Chantel Dawn McGregor (born 12 March 1986) is an English blues rock guitarist and singer-songwriter.

==History==
McGregor was given her guitar and was given some tuition by her father. She was having formal lessons at the age of seven. She listened to her parents' music including Black Sabbath and Fleetwood Mac. One of her favourite albums is Fleetwood Mac's Rumours album and she has recorded some of their music.

McGregor attended Leeds College of Music where she achieved a number of awards, including the Leeds College of Music Prize for Outstanding Musicianship. She gained a First Class Honours degree in Popular Music in 2008, and has gone on to develop a career in the UK and international blues and rock music scene, performing solo and with her band.
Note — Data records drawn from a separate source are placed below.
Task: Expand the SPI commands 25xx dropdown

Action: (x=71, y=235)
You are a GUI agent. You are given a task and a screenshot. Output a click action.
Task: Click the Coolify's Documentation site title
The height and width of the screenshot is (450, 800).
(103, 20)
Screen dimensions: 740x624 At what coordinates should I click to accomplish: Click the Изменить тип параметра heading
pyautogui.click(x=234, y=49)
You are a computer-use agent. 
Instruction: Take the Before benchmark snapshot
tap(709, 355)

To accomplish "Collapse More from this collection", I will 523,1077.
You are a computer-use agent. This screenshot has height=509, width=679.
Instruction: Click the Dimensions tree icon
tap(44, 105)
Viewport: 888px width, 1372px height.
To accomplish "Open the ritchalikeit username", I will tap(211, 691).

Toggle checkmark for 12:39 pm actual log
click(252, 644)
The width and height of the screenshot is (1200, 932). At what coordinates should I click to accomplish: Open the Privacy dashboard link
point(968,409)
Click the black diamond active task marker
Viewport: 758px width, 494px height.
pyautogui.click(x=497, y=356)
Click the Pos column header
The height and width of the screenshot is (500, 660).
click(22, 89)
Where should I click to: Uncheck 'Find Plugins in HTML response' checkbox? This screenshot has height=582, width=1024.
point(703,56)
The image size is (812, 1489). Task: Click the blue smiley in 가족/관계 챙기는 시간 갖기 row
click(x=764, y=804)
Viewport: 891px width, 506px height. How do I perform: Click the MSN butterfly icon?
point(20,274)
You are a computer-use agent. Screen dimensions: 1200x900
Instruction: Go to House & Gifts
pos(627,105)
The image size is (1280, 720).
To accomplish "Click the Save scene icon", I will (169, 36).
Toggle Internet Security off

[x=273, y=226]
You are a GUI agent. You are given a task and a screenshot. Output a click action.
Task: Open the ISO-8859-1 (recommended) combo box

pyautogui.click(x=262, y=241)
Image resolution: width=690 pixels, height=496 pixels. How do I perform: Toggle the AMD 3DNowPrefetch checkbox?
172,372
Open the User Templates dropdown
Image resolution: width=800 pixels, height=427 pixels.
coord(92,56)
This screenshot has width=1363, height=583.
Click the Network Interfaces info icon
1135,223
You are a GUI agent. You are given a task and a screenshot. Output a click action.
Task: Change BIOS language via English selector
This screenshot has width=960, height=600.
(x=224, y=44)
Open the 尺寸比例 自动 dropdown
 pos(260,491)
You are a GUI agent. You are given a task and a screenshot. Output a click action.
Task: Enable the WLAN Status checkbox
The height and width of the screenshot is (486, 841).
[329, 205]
In 2011, McGregor won "Young Artist of the Year" at the British Blues Awards,
and in 2012, she won "Best Female Vocalist" at the British Blues Awards. In 2013 she won two categories, "Guitarist Of The Year" and "Best Female Vocalist", at the British Blues Awards. and again won the "Guitarist Of The Year" category in 2014.

Her debut album Like No Other, released in 2011, was produced by Livingstone Brown, who has worked with such artists as Ed Sheeran, Shakira, Kylie Minogue and Corinne Bailey Rae. Her second album Lose Control, also produced by Livingstone Brown, was released on 9 October 2015.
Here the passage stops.